Unhelpful doesn’t cover it. The WHO’s International Agency for Research on Cancer’s (IARC) findings into the potential negative health implications of aspartame have come up with – to severely gloss over nuance in the report – nothing useful.

Aspartame, though, became the latest addition to the IARC’s 2B list of “possible carcinogens” on Friday. Yet the ingredient remains safe if below 40mg per kilo of body weight is consumed a day – that’s up to 14 cans of sweetener-filled sugar-free cola for an adult of 70kg.

It’s not to say more research into aspartame shouldn’t be carried out – clearly a definitive answer is needed. But the IARC only looked at the hazard potential of aspartame and not the risk. This isn’t reflected in the consumer-facing headlines, which painted a potentially dangerous picture of aspartame. ‘The WHO says aspartame could cause cancer,’ and ‘Sweetener considered a carcinogen’ gives a small flavour of the narrative that followed the WHO’s findings. 

Directed to making a healthier choice

Downing 14 cans of sugar-free soft drinks in one day is, of course, possible. But it’s unlikely many consumers are doing so – or at least not on a daily basis.

The issue right now is the publication of such findings puts at risk recent progress made by government and the industry to significantly reduce sugar consumption among both children and adults – the results of which are tangible.

Since enforced in 2018, the soft drinks levy has led to over 47,000 tonnes of sugar being removed from drinks. Manufacturers have reformulated to not only avoid the tax, but to reduce consumption of products with known health implications – when consumed in abundance – including obesity, diabetes and tooth decay.

Sales of sugar-free drinks since the levy was enforced rocketed, with Coke Zero Sugar, Pepsi Max and Red Bull sugar-free all more than doubling value sales [The Grocer’s Britain’s Biggest Brands 2018 v 2023].

This has resulted in more options for consumers, while education, clever branding and marketing has helped direct shoppers towards healthier choices. And that is the important word: choice. No one is saying an occasional Coke Original is wrong. It has its place, but that place is not daily hydration. The likes of celebrity chef turned health campaigner – and early sugar levy adopter – Jamie Oliver would surely agree.

Sugar levy has reduced obesity in areas

Sweeteners, including aspartame, have played a positive role in UK childhood obesity rates, it is argued. Recent studies claimed the soft drinks levy led to a reduction in obesity among girls aged 10 and 11, with a greater drop among the most deprived children. Another estimate claims the levy has also prevented over 5,000 cases of obesity in year six girls in England.
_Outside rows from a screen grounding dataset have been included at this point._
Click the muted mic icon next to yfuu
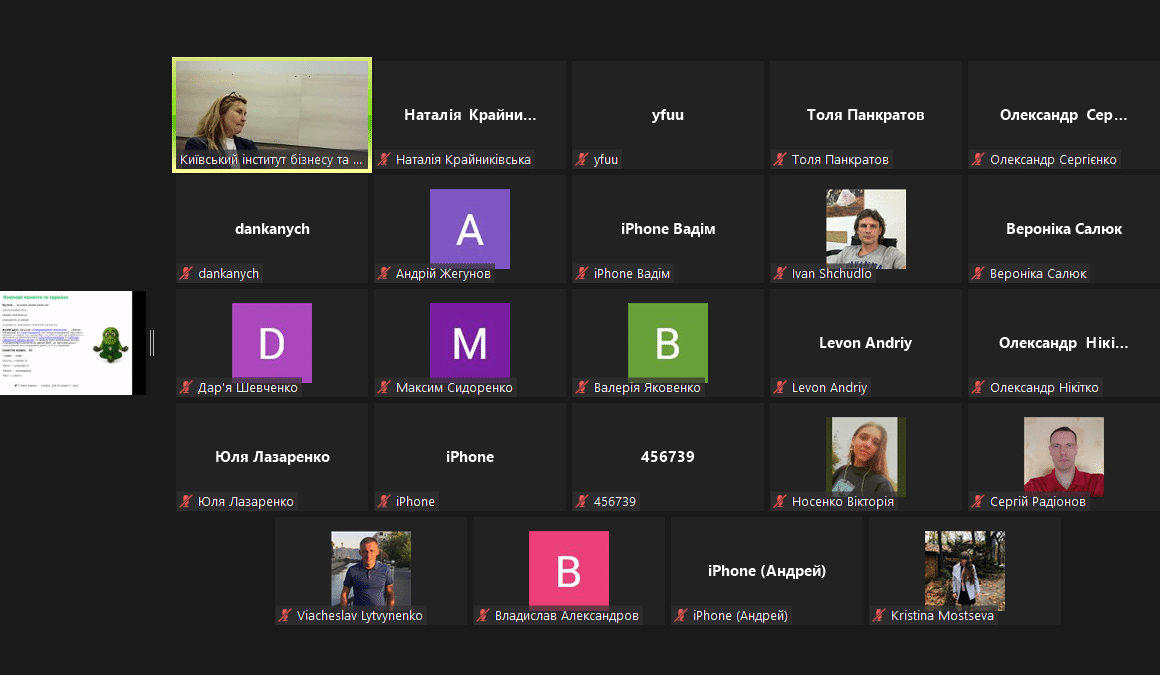 coord(582,160)
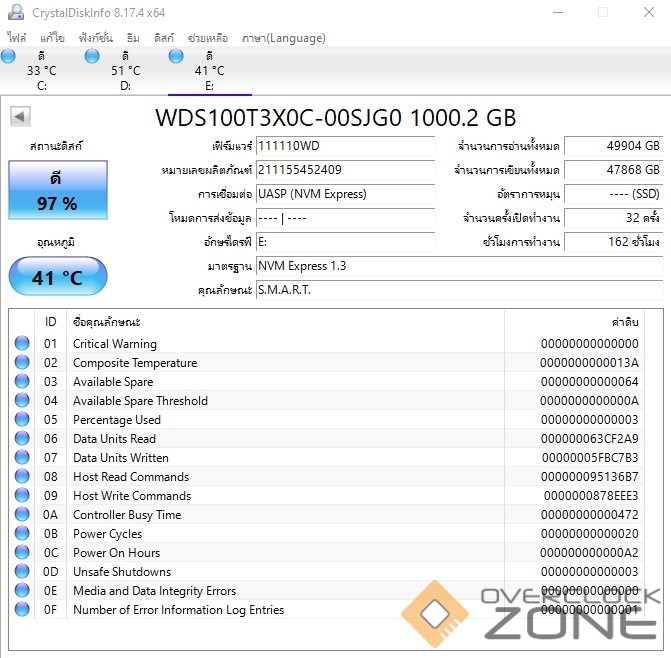671x658 pixels.
Task: Click the 41 °C temperature button
Action: (57, 277)
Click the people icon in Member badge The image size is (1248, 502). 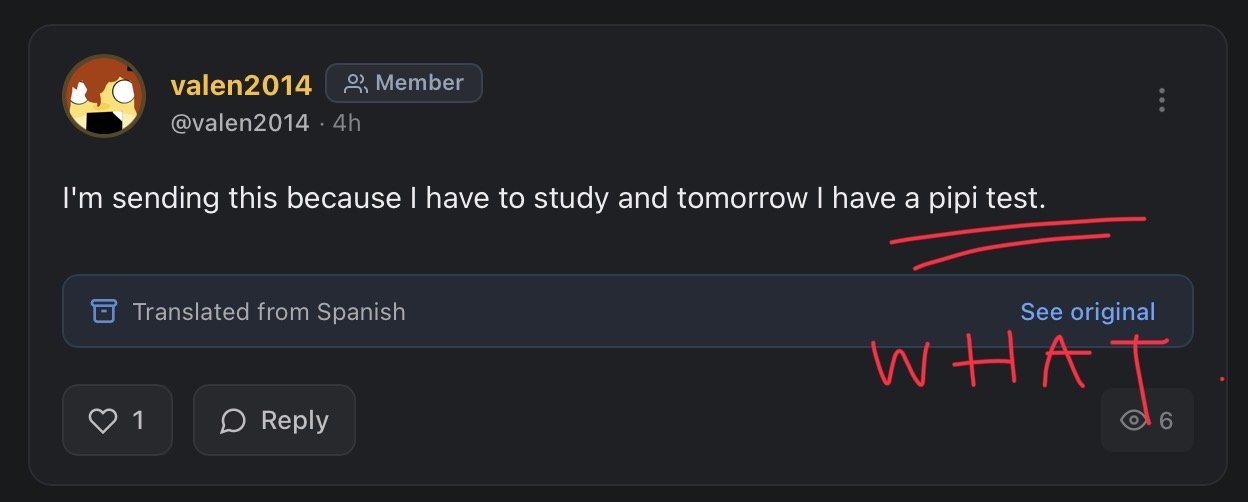click(x=355, y=84)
The Centers for Disease Control and Prevention says being overweight or obese increases the risk of getting the 13 most prevalent types of cancer, while a British Heart Foundation analysis showed obesity causes the equivalent of 31,000 deaths a year. Bowel Cancer UK research claimed obesity causes more cases of cancer than smoking.

Assessments of aspartame’s safety have to be handled with care. Research, which should continue –  because we do need a definitive answer – must provide actionable evidence, or risk unravelling positive steps elsewhere.